◆ **INPUT FOR THIS TASK**
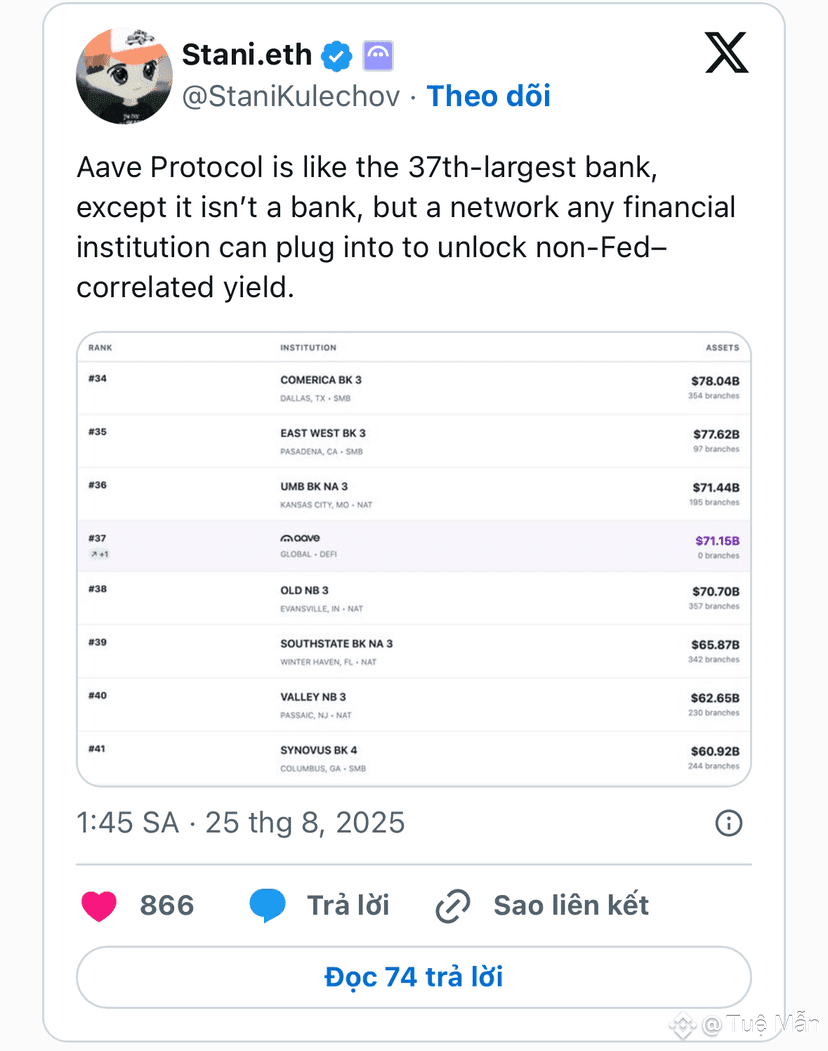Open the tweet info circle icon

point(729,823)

---

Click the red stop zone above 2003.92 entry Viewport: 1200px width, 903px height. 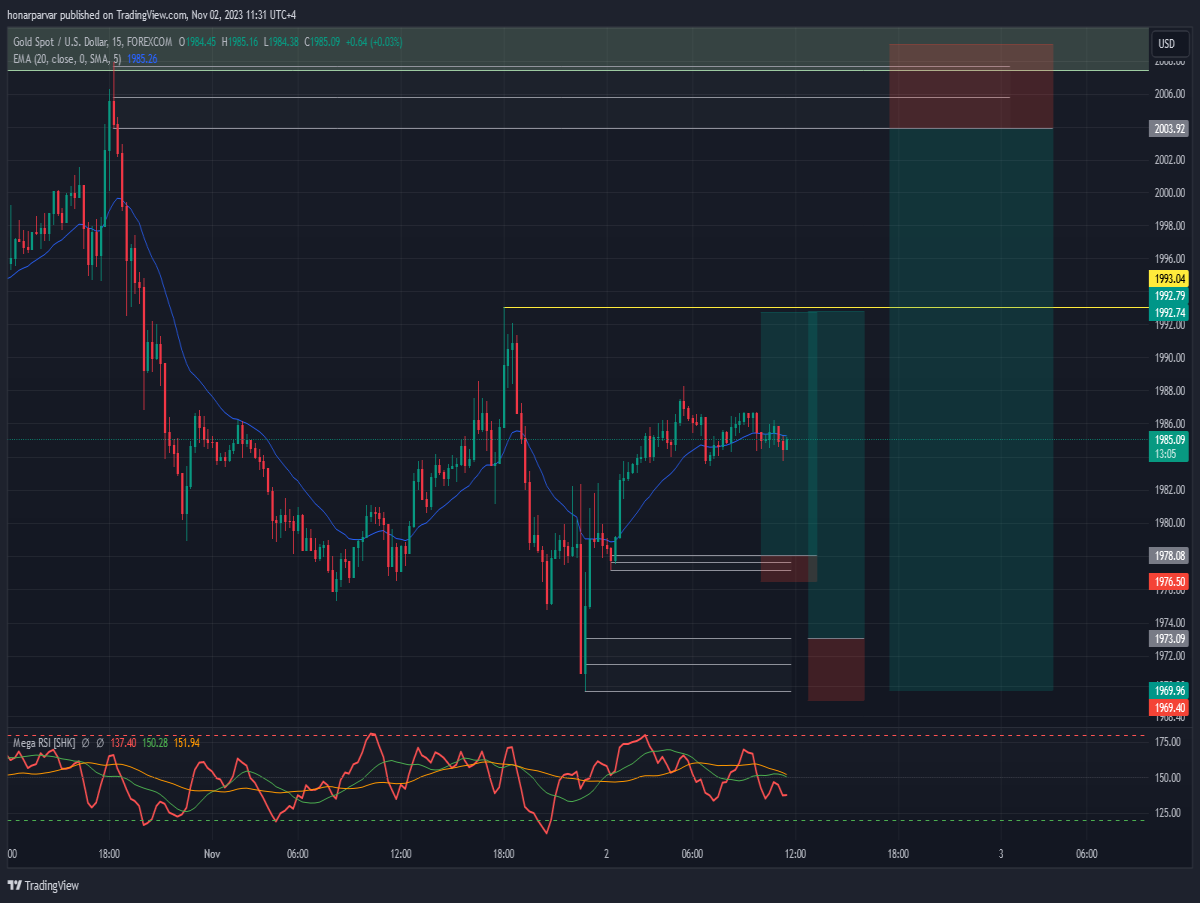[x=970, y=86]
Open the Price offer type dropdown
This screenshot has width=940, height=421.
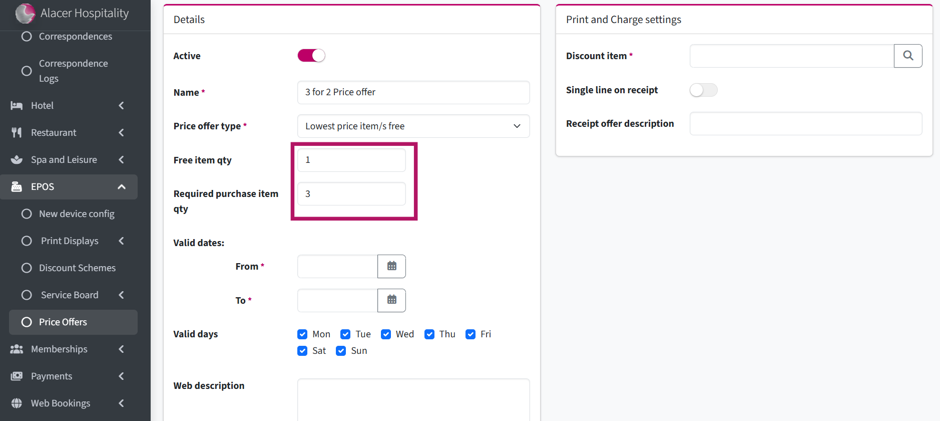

◆ **TO DO**
The reply should hold only the lines of the listing above starting at the line containing "Open the Price offer type dropdown" and ending at the line containing "This screenshot has width=940, height=421.", exactly as written.

◆ **SOLUTION TO THE PROBLEM**
Open the Price offer type dropdown
This screenshot has width=940, height=421.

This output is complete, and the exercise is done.